CD25 expression in the antrum of an H. pylori-positive asymptomatic individual, as detected by IHC. Cryosections were stained for CD25 and analyzed under a microscope. Arrows indicate CD25⁺ MNCs. Original magnification, ×400.

FIG. 6.

Expression of CD25 and FOXP3 by lamina propria T cells isolated from histologically normal and cancer-affected stomach mucosae of H. pylori-positive gastric adenocarcinoma patients. (A) CD25 expression on gated CD4⁺ and CD8⁺ T cells. The results shown are from one representative experiment each of seven experiments with healthy tissue and five experiments with cancer tissue. (B) Presence of CD4⁺ CD25^high cells in healthy and cancer-affected stomach mucosae.
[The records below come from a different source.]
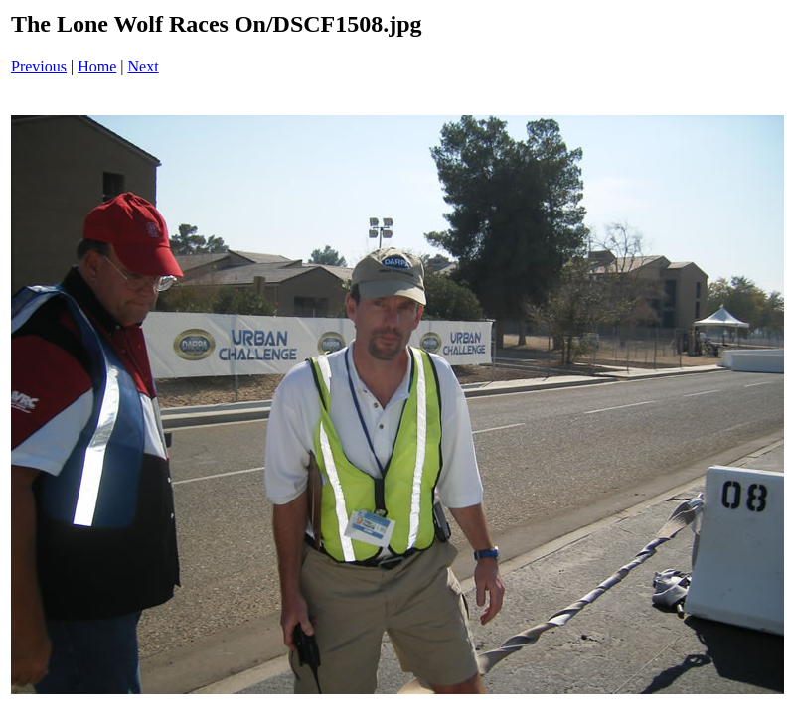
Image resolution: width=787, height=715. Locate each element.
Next (143, 66)
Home (97, 66)
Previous (39, 66)
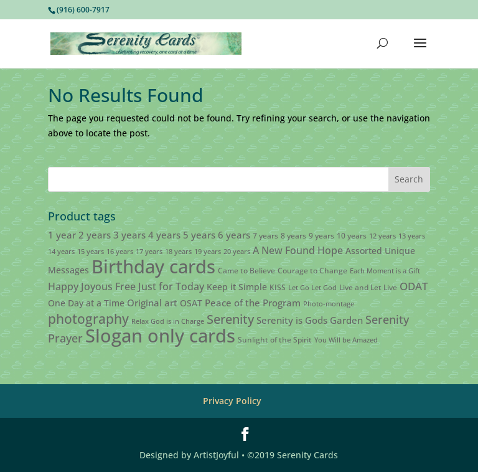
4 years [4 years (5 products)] (164, 235)
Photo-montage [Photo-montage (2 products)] (328, 304)
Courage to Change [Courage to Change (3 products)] (312, 270)
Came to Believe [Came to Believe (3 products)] (246, 270)
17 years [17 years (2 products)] (149, 251)
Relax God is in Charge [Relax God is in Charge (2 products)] (167, 321)
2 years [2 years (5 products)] (94, 235)
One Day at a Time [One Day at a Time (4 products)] (86, 303)
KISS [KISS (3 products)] (277, 287)
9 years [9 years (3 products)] (321, 235)
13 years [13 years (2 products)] (411, 236)
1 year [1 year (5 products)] (62, 235)
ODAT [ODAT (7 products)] (414, 286)
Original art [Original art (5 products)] (152, 302)
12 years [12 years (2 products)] (382, 236)
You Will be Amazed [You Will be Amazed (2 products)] (346, 340)
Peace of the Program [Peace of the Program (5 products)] (253, 302)
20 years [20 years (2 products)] (236, 251)
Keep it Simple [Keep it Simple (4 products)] (237, 287)
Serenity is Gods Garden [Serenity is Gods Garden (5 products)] (309, 320)
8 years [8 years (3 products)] (293, 235)
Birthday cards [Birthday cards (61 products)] (153, 266)
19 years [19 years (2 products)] (207, 251)
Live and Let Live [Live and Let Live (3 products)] (368, 287)
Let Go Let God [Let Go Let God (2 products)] (312, 287)
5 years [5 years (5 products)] (199, 235)
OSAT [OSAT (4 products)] (191, 303)
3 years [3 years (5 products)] (129, 235)
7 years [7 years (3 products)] (265, 235)
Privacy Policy (232, 401)
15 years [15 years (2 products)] (90, 251)
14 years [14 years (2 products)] (61, 251)
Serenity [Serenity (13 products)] (230, 319)
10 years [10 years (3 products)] (352, 235)
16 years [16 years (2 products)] (119, 251)
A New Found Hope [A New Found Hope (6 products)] (298, 250)
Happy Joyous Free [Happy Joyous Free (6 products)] (92, 286)
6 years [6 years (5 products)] (234, 235)
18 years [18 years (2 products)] (178, 251)
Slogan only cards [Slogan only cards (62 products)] (160, 335)
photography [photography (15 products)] (88, 319)
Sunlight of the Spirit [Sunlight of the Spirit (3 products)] (275, 339)
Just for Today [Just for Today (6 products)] (171, 286)
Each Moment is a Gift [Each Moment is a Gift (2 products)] (385, 271)
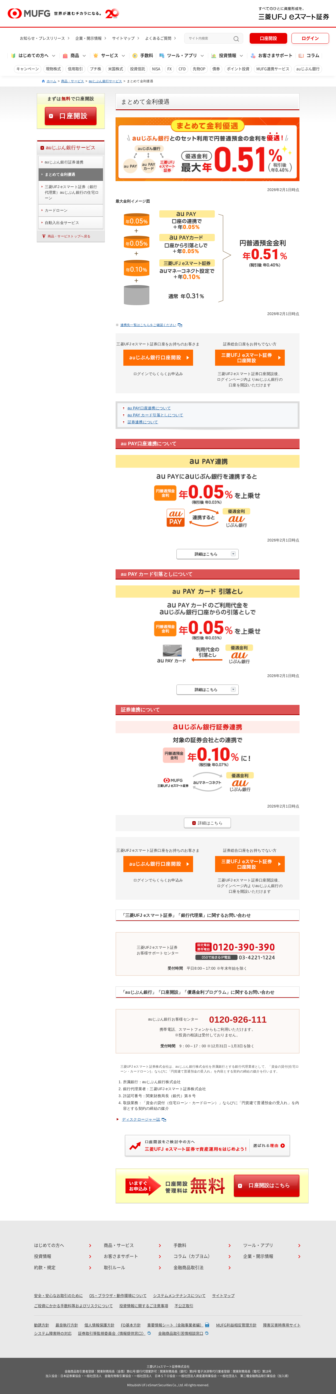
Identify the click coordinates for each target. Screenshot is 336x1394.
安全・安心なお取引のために (58, 1296)
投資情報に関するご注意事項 (143, 1306)
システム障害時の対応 (53, 1333)
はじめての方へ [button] (29, 56)
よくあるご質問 (158, 38)
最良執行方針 (67, 1325)
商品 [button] (70, 56)
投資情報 (42, 1256)
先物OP (199, 69)
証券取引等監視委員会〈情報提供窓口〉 (112, 1333)
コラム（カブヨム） (192, 1256)
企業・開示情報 (88, 38)
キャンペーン (27, 69)
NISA (156, 69)
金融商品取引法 (188, 1267)
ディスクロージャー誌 (144, 1119)
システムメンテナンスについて (179, 1296)
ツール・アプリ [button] (177, 56)
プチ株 (95, 69)
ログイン (310, 38)
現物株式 (53, 69)
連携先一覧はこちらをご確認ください (151, 325)
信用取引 (75, 69)
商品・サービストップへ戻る (69, 236)
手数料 (142, 56)
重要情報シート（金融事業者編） (175, 1325)
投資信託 (137, 69)
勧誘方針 (41, 1325)
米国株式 (115, 69)
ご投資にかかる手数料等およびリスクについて (73, 1306)
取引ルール (114, 1267)
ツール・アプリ (258, 1245)
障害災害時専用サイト (282, 1325)
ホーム (52, 81)
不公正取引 (184, 1306)
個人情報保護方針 (99, 1325)
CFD (182, 69)
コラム (308, 56)
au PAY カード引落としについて (155, 415)
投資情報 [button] (223, 56)
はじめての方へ (49, 1245)
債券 (216, 69)
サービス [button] (105, 56)
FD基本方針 (131, 1325)
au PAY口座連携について (149, 408)
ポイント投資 (238, 69)
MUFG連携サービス (272, 69)
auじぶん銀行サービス (105, 81)
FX (169, 69)
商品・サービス (72, 81)
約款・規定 (45, 1267)
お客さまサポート (271, 56)
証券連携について (143, 422)
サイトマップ (123, 38)
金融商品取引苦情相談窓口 (180, 1333)
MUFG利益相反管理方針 (236, 1325)
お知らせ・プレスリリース (42, 38)
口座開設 (268, 38)
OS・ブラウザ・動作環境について (118, 1296)
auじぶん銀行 (308, 69)
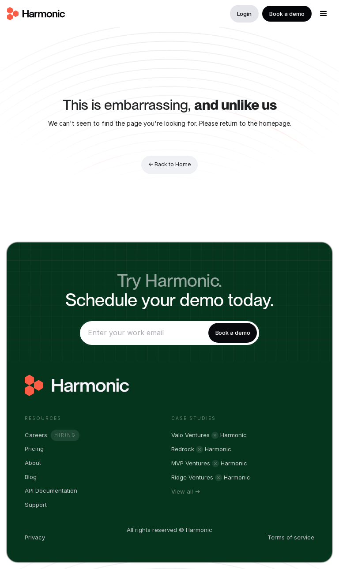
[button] (323, 13)
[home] (36, 14)
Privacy (35, 537)
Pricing (34, 448)
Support (36, 505)
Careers (36, 435)
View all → (185, 491)
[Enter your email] (142, 332)
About (33, 463)
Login (244, 13)
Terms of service (290, 537)
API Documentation (51, 490)
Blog (31, 477)
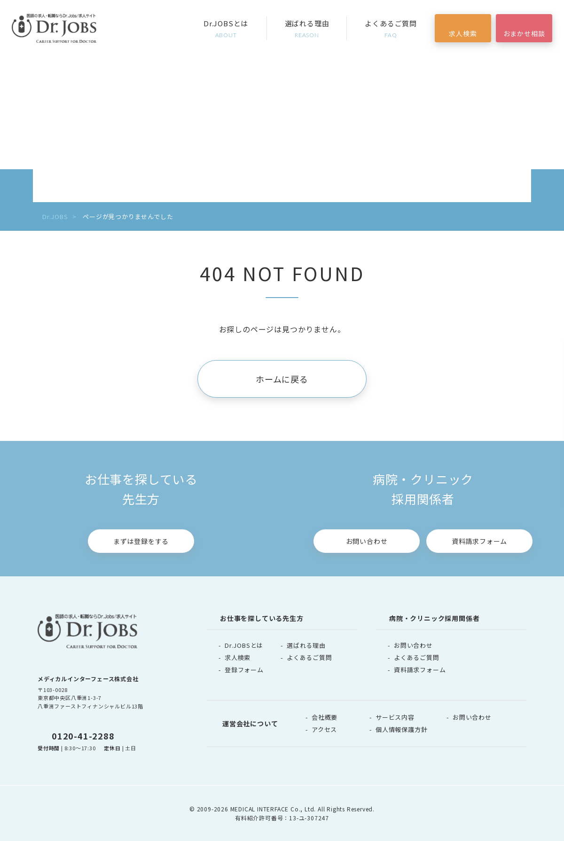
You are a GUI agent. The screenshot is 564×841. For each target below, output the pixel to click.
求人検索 (463, 33)
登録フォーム (244, 669)
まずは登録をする (141, 541)
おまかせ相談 (524, 33)
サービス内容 (395, 717)
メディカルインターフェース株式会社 (88, 679)
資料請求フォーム (479, 541)
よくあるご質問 (391, 28)
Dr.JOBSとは (226, 28)
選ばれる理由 (307, 28)
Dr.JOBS (55, 216)
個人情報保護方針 (401, 729)
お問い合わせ (367, 541)
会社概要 (324, 717)
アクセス (324, 729)
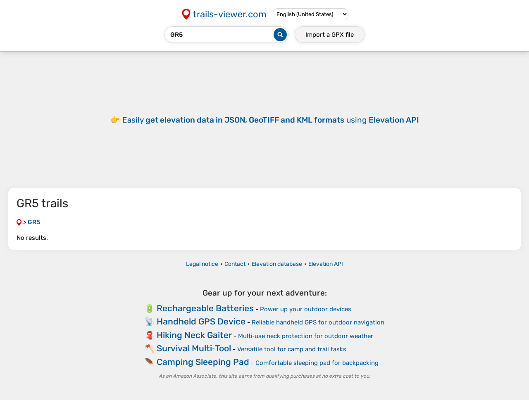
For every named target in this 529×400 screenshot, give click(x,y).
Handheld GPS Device (201, 321)
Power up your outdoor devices (305, 309)
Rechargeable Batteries (205, 308)
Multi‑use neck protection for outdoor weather (305, 336)
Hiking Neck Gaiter (194, 335)
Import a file (329, 34)
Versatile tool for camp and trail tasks (291, 349)
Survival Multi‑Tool (194, 348)
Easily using (270, 120)
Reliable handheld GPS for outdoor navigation (318, 322)
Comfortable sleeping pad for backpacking (317, 363)
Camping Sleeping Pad (203, 362)
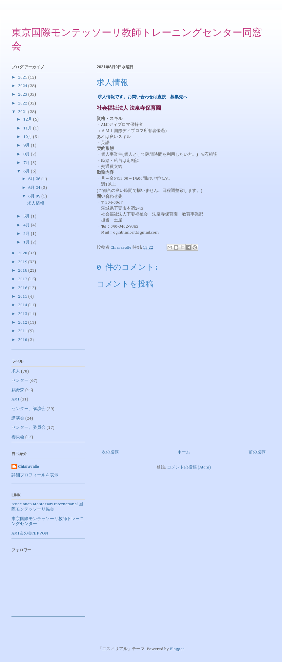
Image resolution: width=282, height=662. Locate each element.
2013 (23, 314)
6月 (27, 171)
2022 (23, 103)
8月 (27, 154)
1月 (27, 242)
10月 (28, 137)
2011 (23, 331)
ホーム (183, 452)
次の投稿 (110, 452)
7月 (27, 163)
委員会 (17, 437)
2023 (23, 94)
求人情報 (35, 203)
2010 (23, 340)
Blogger (177, 649)
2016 (23, 288)
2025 (23, 77)
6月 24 (34, 188)
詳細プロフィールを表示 (34, 475)
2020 (23, 253)
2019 (23, 262)
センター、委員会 (28, 427)
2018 (23, 270)
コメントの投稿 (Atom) (189, 467)
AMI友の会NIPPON (29, 533)
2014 (23, 305)
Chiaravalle (28, 467)
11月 (28, 128)
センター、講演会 (28, 409)
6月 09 (34, 196)
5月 (27, 216)
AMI (15, 399)
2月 (27, 234)
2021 (23, 112)
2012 (23, 322)
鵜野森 (17, 390)
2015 (23, 296)
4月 (27, 225)
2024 (23, 86)
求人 (15, 371)
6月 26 (34, 179)
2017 (23, 279)
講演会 (17, 418)
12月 (28, 119)
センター (20, 380)
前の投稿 (257, 452)
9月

Each symbol represents the percentage of CD25^high cells among the CD4⁺ lymphocytes from one individual, and median values are indicated by horizontal bars. For FCM, ≥3,500 CD4⁺ cells and ≥150 CD4⁺ CD25^high cells were analyzed for each sample. (C) Expression levels of FOXP3 in sorted CD4⁺ CD25^high, CD4⁺ CD25^low, and CD4⁺ CD25⁻ cells isolated from histologically normal stomach mucosa were determined by real-time PCR and then related to the level of the housekeeping gene GAPDH. The values shown are arithmetic means plus SEM (n = 2).